I need to alias different packages in production and development builds, what do?
Can you provide more info?
Let's say I have a package named protocol, it exports non-minified index.js. Now, for production build I grab index.min.js, and in webpack it's done by making alias['protocol'] = 'protocol/index.min.js'. Is it possible to replicate this behavior in CRA? Or should I do something different?
Your packages/imports get minified automatically when building the production bundle.
It's generally considered poor practice to include already minified / bundled code.
@Timer sigh yeah and it's also bad at minifing complex code. We use closure compiler for those parts, it produces twice as smaller bundle.
And that brings us to the original question: how can I pass an alias for a package?
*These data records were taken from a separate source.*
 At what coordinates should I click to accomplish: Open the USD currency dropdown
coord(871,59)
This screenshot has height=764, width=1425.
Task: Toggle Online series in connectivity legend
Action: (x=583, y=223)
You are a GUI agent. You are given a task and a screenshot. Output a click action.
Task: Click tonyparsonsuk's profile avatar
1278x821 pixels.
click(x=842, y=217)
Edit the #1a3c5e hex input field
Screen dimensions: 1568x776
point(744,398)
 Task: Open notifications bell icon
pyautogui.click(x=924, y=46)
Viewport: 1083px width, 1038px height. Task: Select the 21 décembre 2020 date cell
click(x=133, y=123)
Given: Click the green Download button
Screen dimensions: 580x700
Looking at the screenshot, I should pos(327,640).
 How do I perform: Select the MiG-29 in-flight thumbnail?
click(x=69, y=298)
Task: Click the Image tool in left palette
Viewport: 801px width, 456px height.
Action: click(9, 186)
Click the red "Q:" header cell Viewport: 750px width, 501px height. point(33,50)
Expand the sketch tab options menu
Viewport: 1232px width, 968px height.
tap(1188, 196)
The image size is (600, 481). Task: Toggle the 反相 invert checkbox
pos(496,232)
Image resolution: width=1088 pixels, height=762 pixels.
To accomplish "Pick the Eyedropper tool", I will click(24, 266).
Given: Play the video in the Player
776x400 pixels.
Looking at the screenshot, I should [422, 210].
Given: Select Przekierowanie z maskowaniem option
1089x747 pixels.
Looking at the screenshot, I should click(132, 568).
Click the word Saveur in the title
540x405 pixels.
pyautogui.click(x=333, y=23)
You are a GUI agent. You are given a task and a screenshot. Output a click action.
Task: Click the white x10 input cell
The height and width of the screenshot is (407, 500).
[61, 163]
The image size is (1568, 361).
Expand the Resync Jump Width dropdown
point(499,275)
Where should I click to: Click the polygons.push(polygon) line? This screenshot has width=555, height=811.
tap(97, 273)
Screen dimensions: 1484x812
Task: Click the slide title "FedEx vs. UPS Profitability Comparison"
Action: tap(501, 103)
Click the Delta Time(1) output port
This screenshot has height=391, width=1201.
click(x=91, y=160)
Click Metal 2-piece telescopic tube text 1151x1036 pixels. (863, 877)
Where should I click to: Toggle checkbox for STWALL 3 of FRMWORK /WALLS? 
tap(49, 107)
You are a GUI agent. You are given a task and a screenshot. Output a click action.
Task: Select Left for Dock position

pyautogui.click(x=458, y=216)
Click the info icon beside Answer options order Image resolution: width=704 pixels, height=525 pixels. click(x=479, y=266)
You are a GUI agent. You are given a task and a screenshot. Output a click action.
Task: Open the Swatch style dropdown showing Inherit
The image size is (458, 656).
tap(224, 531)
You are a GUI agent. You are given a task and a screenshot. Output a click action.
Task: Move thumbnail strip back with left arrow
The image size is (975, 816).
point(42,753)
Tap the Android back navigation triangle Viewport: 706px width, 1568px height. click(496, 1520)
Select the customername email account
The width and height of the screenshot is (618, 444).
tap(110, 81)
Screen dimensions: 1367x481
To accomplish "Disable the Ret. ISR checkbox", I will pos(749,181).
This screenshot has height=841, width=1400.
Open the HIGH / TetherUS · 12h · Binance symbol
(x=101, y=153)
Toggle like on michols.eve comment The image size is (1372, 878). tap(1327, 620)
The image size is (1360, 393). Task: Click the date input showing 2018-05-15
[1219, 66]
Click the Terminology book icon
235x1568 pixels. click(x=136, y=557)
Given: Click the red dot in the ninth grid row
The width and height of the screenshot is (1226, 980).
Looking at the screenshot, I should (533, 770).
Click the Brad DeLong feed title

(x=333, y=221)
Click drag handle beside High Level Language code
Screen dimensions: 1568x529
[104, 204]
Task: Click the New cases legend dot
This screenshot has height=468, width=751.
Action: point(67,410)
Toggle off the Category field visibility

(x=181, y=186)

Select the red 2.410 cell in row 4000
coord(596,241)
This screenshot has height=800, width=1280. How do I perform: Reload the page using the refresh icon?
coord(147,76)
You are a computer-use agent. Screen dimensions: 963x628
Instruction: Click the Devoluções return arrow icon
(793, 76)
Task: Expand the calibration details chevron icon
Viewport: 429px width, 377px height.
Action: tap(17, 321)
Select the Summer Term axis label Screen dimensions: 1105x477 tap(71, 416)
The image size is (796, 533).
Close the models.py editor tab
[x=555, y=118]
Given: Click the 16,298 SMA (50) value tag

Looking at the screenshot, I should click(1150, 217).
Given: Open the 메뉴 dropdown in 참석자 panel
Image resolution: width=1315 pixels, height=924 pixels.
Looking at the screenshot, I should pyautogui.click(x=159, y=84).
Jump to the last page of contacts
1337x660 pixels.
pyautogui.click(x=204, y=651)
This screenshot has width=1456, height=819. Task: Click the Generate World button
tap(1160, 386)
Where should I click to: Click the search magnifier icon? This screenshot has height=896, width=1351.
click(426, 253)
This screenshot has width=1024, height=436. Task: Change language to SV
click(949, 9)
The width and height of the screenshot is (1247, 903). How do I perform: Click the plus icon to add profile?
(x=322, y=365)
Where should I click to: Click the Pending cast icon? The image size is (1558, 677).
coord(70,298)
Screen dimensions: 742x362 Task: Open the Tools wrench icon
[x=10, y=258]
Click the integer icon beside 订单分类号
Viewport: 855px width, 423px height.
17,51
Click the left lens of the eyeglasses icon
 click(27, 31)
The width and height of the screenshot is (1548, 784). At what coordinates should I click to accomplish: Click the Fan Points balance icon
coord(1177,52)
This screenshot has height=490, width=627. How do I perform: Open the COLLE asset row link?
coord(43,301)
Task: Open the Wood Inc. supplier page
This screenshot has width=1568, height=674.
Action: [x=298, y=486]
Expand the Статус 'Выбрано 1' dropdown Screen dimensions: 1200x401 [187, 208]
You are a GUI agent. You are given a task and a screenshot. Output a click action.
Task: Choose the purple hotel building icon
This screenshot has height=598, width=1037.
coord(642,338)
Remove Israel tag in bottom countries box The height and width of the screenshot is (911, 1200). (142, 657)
You can't alias a package without ejecting, sorry!
You might be able to use a require like so: const pkg = require(process.env.NODE_ENV === 'production' ? 'foo': 'bar');
Yes, I think that's the easiest way.
The observation about GCC is interesting. Maybe we need a package json entry for already minified code that would tell the minifier to stay away. Or a comment begin/end pair. This is a more general problem that doesn't just affect CRA but others too. I'm curious if you can dig up earlier discussions because I bet somebody brought this up with Uglify before.
hi guys,
i have another usecase for aliases - for importing config files (where you have things like AWS keys, etc).
my config file is a json and that is what im trying to use everywhere.
If I use webpack aliases - I can set the correct config file ("prod.js" or "staging.js") and i can import this in any component using "import CONFIG from CONFIGFILE). Here CONFIGFILE is the alias.
can this be done in any other way ?
@sandys
Do this solves your problem?
https://github.com/facebookincubator/create-react-app/blob/master/packages/react-scripts/template/README.md#adding-development-environment-variables-in-env
I don't think you should import config files anyway. Use environment variables for that, than you'll have some good options to solve this production vs development time issue.
If you don't like .env, are not willing to switch to environment variables, still really want to import config file, try something like const pkg = require(process.env.NODE_ENV === 'production' ? 'foo': 'bar'); as suggested by @Timer
I'll close this as there's been no more interest in it, please let me know if someone wants to find those discussions with Uglify or webpack about already minified code.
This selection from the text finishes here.